=== WHAT TO PRODUCE ===
Convert the data between the line containing "Task: Open the Beta Fish IE demo" and the line containing "Select the Dec", inclusive, into a numbered list with blank lines omitted.

=== EXTRACTED DATA ===
— begin —

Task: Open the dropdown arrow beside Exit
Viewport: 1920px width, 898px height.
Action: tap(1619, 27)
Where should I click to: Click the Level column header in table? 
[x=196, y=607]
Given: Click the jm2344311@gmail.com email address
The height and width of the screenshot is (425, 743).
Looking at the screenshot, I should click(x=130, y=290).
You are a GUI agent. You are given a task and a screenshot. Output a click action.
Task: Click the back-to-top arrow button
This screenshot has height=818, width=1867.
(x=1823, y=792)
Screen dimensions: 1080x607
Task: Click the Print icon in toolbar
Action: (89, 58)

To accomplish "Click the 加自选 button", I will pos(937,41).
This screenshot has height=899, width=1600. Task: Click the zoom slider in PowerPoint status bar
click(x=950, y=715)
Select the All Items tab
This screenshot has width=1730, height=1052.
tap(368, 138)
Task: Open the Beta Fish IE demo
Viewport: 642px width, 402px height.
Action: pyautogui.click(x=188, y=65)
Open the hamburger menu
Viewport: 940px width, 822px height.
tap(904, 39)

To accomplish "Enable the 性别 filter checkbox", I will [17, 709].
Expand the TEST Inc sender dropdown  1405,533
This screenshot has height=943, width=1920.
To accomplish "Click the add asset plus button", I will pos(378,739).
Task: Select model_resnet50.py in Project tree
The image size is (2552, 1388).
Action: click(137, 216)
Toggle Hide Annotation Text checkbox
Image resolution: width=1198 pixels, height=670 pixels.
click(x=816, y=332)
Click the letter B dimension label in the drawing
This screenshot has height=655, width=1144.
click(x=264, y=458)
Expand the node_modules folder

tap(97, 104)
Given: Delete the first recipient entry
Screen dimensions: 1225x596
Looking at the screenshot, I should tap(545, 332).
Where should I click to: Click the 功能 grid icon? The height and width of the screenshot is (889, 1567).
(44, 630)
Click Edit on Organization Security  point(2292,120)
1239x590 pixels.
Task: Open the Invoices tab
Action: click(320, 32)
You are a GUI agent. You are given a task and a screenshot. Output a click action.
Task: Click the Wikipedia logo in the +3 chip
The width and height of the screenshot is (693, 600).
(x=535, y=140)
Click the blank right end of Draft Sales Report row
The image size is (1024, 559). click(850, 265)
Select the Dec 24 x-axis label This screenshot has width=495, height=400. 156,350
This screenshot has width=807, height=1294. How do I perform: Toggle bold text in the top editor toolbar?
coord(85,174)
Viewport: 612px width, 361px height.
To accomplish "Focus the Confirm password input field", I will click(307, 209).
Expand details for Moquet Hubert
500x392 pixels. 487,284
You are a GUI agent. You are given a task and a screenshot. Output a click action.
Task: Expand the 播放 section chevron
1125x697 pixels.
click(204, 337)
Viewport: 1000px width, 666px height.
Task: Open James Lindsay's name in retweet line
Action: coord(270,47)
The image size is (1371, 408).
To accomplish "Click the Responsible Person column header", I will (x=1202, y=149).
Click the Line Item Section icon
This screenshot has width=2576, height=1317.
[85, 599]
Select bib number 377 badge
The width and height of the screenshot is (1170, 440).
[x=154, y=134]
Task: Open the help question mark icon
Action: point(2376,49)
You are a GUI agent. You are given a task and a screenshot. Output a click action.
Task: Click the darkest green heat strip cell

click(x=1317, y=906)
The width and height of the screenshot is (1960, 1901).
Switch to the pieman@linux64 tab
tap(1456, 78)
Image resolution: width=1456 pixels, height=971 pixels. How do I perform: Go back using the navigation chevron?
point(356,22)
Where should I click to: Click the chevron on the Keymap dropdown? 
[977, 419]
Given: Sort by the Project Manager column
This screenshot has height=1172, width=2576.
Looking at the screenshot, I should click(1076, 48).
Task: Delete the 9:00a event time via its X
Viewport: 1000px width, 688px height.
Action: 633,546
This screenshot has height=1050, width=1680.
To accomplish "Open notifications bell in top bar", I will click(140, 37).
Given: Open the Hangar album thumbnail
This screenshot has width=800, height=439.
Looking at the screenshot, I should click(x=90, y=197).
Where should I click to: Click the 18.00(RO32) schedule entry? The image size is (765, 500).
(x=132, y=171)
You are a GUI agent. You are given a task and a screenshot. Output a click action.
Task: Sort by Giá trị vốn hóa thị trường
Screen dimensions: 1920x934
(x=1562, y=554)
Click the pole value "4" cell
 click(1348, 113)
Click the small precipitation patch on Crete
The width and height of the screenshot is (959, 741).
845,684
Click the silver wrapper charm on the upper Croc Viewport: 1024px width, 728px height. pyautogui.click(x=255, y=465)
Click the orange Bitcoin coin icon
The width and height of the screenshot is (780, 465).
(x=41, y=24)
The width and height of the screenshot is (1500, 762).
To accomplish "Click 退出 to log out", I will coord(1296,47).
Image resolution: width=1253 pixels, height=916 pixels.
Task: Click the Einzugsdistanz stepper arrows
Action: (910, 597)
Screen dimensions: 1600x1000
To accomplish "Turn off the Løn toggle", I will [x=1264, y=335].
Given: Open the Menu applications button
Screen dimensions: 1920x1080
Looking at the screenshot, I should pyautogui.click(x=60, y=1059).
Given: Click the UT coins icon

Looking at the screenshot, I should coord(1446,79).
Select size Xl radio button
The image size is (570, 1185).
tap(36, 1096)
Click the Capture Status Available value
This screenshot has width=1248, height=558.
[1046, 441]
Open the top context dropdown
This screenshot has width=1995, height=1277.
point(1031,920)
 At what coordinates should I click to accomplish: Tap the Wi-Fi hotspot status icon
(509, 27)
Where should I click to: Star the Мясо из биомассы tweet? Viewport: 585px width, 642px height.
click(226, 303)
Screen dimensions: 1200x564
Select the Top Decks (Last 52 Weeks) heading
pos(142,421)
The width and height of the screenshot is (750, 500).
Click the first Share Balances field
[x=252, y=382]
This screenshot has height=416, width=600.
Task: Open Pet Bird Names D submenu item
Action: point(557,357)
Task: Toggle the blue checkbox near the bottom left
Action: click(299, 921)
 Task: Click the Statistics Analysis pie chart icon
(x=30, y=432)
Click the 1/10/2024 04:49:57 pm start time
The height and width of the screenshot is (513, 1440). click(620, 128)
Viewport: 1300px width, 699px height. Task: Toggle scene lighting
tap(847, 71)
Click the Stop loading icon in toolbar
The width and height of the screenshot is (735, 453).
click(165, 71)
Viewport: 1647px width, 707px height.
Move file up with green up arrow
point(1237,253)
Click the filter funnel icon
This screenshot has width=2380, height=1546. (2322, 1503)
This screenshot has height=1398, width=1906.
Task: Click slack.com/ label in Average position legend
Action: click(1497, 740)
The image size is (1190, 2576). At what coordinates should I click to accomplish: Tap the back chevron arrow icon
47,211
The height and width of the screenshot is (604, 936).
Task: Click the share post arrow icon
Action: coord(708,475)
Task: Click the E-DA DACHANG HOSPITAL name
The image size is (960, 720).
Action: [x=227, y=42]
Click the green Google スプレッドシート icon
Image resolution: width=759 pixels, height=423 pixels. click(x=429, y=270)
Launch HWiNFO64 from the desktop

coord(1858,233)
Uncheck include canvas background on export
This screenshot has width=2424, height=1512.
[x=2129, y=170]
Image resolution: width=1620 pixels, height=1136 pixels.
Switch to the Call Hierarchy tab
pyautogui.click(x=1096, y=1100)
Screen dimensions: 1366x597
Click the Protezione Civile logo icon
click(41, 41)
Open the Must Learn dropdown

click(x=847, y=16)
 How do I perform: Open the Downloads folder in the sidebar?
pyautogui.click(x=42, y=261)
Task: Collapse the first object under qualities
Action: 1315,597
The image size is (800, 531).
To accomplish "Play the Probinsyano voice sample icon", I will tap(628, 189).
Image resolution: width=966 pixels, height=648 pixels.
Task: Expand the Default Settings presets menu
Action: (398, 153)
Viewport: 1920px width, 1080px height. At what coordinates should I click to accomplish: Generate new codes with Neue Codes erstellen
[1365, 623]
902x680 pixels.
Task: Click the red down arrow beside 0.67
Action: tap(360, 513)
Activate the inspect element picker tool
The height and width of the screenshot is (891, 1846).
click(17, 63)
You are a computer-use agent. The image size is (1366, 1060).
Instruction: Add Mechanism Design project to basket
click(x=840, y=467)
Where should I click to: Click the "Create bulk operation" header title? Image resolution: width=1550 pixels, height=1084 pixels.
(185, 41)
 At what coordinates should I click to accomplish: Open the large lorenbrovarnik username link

— end —

=== WORKED ANSWER ===
1. Task: Open the Beta Fish IE demo
2. Viewport: 642px width, 402px height.
3. Action: pyautogui.click(x=188, y=65)
4. Open the hamburger menu
5. Viewport: 940px width, 822px height.
6. tap(904, 39)
7. To accomplish "Enable the 性别 filter checkbox", I will [17, 709].
8. Expand the TEST Inc sender dropdown  1405,533
9. This screenshot has height=943, width=1920.
10. To accomplish "Click the add asset plus button", I will pos(378,739).
11. Task: Select model_resnet50.py in Project tree
12. The image size is (2552, 1388).
13. Action: click(137, 216)
14. Toggle Hide Annotation Text checkbox
15. Image resolution: width=1198 pixels, height=670 pixels.
16. click(x=816, y=332)
17. Click the letter B dimension label in the drawing
18. This screenshot has height=655, width=1144.
19. click(x=264, y=458)
20. Expand the node_modules folder
21. tap(97, 104)
22. Given: Delete the first recipient entry
23. Screen dimensions: 1225x596
24. Looking at the screenshot, I should tap(545, 332).
25. Where should I click to: Click the 功能 grid icon? The height and width of the screenshot is (889, 1567).
26. (44, 630)
27. Click Edit on Organization Security  point(2292,120)
28. 1239x590 pixels.
29. Task: Open the Invoices tab
30. Action: click(320, 32)
31. You are a GUI agent. You are given a task and a screenshot. Output a click action.
32. Task: Click the Wikipedia logo in the +3 chip
33. The width and height of the screenshot is (693, 600).
34. (x=535, y=140)
35. Click the blank right end of Draft Sales Report row
36. The image size is (1024, 559). click(850, 265)
37. Select the Dec 24 x-axis label This screenshot has width=495, height=400. 156,350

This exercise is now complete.